The concept of "re-memory" arises in this incredible novel to point out the way in which the legacy of slavery is captured in the emotional and mental scars that the various characters in this novel bear. Again and again, the characters in this text engage in a battle with their memories, choosing to focus on only the good things that happened to them in the past and blocking out all of the bad things. Paul D., for example, has "shut down a generous portion of his head" so that he can ignore memories of Halle and Sixo. Sethe is a character for whom "re-memories" are so strong and vibrant that they almost assume a reality in their own right. Note what she says to Denver:
If you go there and stand in the place where it was, it will happen again.
The character of Beloved has managed to forget all of her past, and Sethe's reaction when she comes to view Beloved as her daugher is particularly interesting, as she was "excited to giddiness by the things she no longer had to remember." This suggests that memories for Sethe are a form of self-inflicted torture for what Sethe did in the past.
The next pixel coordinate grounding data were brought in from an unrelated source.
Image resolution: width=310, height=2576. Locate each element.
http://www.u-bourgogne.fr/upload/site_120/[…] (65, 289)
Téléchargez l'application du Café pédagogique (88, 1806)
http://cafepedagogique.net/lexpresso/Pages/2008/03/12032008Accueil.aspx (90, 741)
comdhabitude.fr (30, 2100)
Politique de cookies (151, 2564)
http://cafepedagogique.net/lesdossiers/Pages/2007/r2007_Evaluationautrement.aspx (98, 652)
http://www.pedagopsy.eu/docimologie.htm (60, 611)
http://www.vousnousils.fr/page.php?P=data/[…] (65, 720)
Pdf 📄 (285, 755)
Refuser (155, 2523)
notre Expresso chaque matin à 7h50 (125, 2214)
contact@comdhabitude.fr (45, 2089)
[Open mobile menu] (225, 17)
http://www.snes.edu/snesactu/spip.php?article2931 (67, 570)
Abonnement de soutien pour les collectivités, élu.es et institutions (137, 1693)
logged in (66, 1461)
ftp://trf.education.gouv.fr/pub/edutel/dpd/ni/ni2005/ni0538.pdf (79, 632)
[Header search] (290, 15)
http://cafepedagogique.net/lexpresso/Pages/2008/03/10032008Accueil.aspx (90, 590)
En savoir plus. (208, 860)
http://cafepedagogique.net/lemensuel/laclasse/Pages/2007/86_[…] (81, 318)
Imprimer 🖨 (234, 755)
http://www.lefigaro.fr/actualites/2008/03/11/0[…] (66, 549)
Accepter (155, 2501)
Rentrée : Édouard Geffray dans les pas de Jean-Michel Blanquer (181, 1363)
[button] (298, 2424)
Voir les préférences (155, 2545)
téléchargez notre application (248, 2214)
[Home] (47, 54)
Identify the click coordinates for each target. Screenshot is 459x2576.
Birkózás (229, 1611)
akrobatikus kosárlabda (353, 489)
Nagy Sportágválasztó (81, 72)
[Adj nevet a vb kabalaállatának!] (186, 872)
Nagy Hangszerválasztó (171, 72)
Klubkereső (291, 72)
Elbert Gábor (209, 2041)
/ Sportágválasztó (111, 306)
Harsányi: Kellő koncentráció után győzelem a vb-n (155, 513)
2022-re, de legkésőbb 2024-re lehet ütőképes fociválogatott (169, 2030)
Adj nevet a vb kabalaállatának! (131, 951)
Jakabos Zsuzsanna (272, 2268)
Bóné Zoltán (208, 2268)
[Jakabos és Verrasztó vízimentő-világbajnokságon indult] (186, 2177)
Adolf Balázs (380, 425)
The novel as a whole seems to suggest that "re-memory" is actually a bad thing, as it depicts Sethe's survival at the end of the text as something that is accomplished through putting the past behind her. The narrator is complicit in this act of forgetting, as she says "Remembering seemed unwise," and so the story of Beloved, one that is "not a story to pass on," is deliberately and consciously forgotten. "Re-memory" is therefore a force against which characters struggle, and which assumes itself in the physical character of Beloved, only to be forgotten and consigned to the past once again.